EuGH-Entscheidung zur Vorratsdatenspeicherung: Was bedeutet das für unsere Bürgerrechte?

Der Europäische Gerichtshof (EuGH) hat in seinem Urteil vom 30. April 2024 (C-470/21) eine überraschende Entscheidung getroffen: Die anlasslose Speicherung von IP-Adressen zur Verfolgung von Urheberrechtsverstößen wurde unter bestimmten Voraussetzungen für zulässig erklärt. Dies scheint eine Kehrtwende in der bisher restriktiven Rechtsprechung des EuGH zur Vorratsdatenspeicherung zu sein.

Rechtsanwalt Dr. David Albrecht, Mitglied des Ausschusses Gefahrenabwehrrecht des Deutschen Anwaltvereins (DAV), warnt jedoch davor, dies als Freibrief zu werten: „Für den Schutz der Bürgerrechte im digitalen Raum wäre es fatal, eine Vorratsdatenspeicherung zum Zwecke der Verfolgung jeglicher, auch geringfügiger Straftaten zu ermöglichen. Das gilt umso mehr, als der EuGH den Abruf von Vorratsdaten durch Ermittlungsbehörden nunmehr nur noch in Ausnahmefällen unter einen Richtervorbehalt stellt. Es erscheint zudem fraglich, ob die im Urteil vorausgesetzte ’strikte Trennung‘ zwischen IP-Adressen und sonstigen Nutzerdaten tatsächlich umsetzbar ist.

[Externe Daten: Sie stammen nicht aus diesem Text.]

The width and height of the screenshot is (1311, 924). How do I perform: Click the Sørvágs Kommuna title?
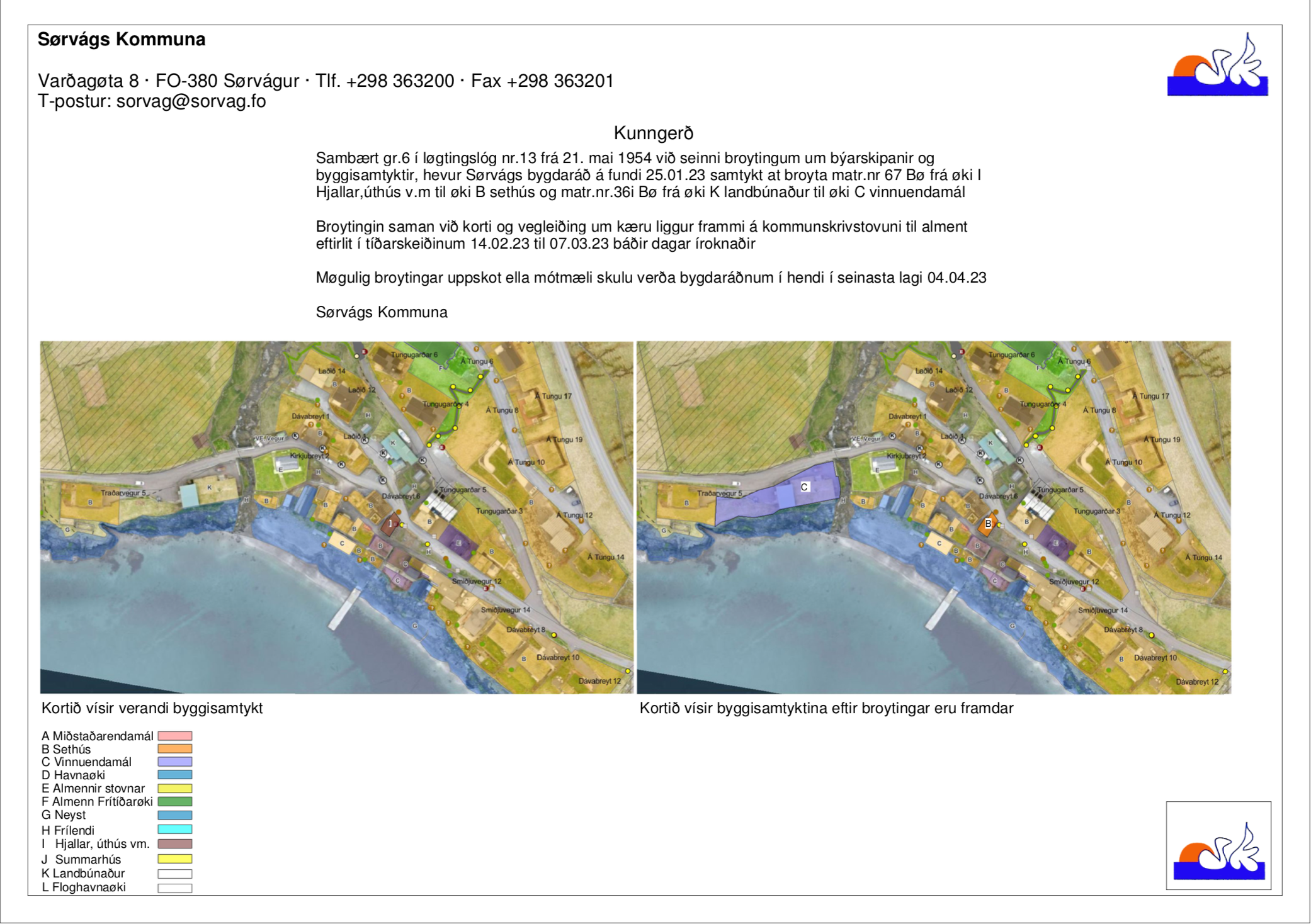(122, 39)
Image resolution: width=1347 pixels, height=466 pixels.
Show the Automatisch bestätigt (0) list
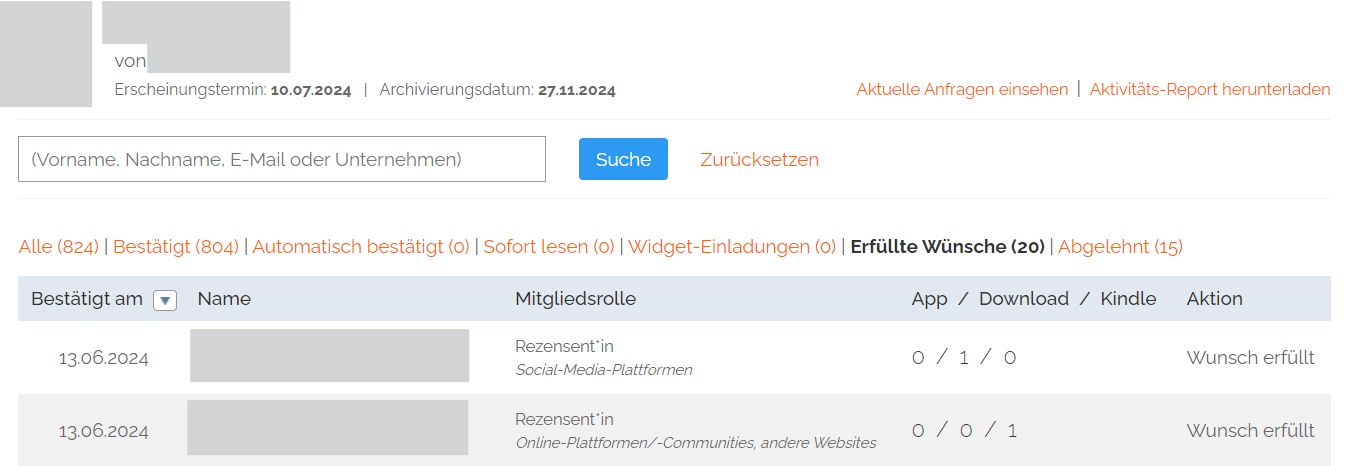361,246

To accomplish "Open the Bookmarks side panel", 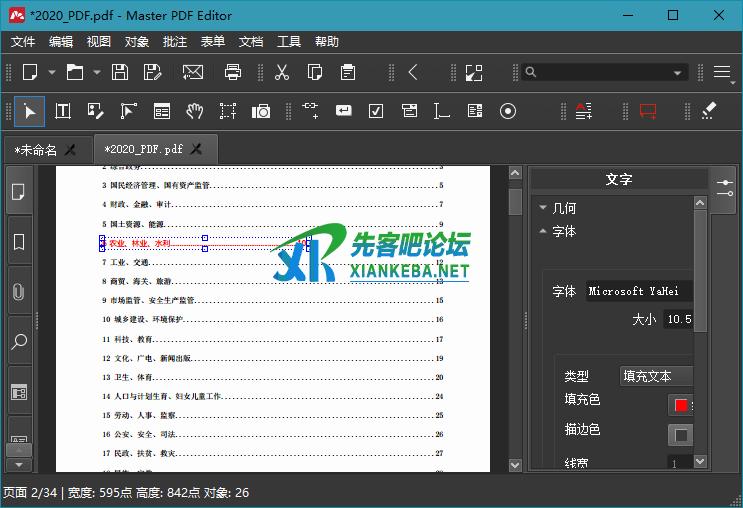I will 18,242.
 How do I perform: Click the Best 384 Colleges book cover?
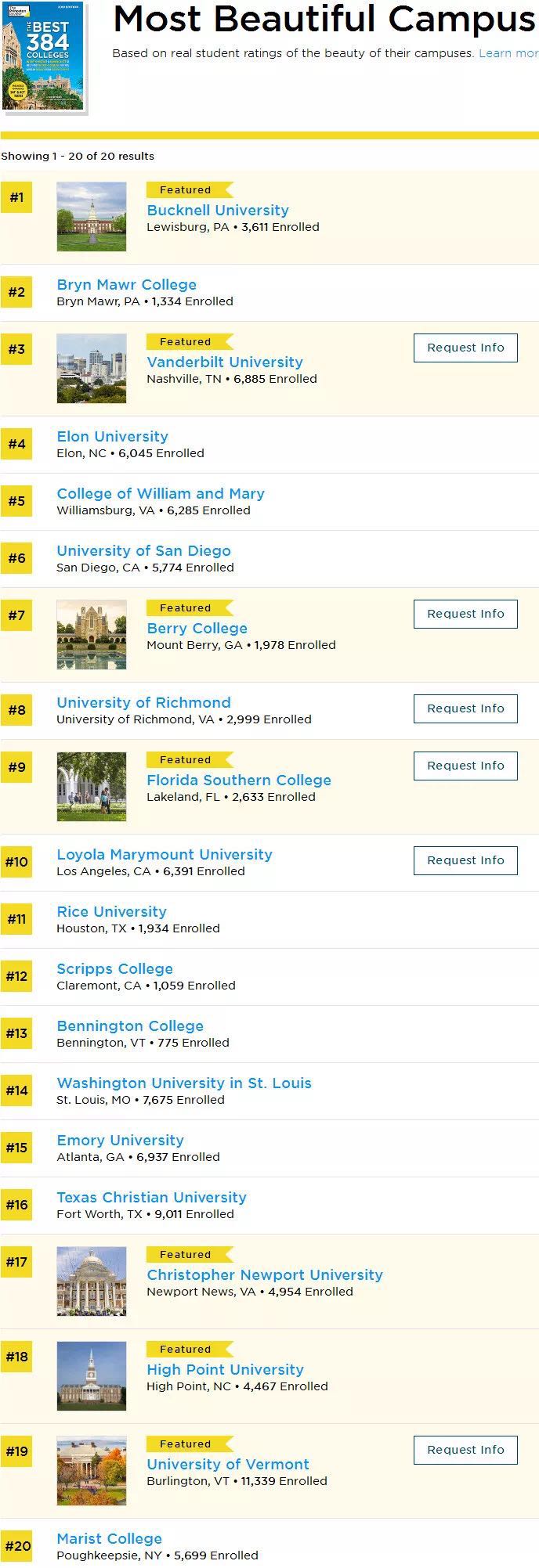point(43,59)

Das Urteil sollte daher keinesfalls als Freibrief für eine extensive Vorratsdatenspeicherung und damit eine Massenüberwachung des Internets in Deutschland verstanden werden, zumal man sich gerade mit dem Quick-Freeze-Verfahren auf eine grundrechtskonforme Lösung verständigt hatte.“

Der Schutz der Bürgerrechte im digitalen Raum bleibt also eine wichtige Aufgabe, auch vor dem Hintergrund dieser EuGH-Entscheidung.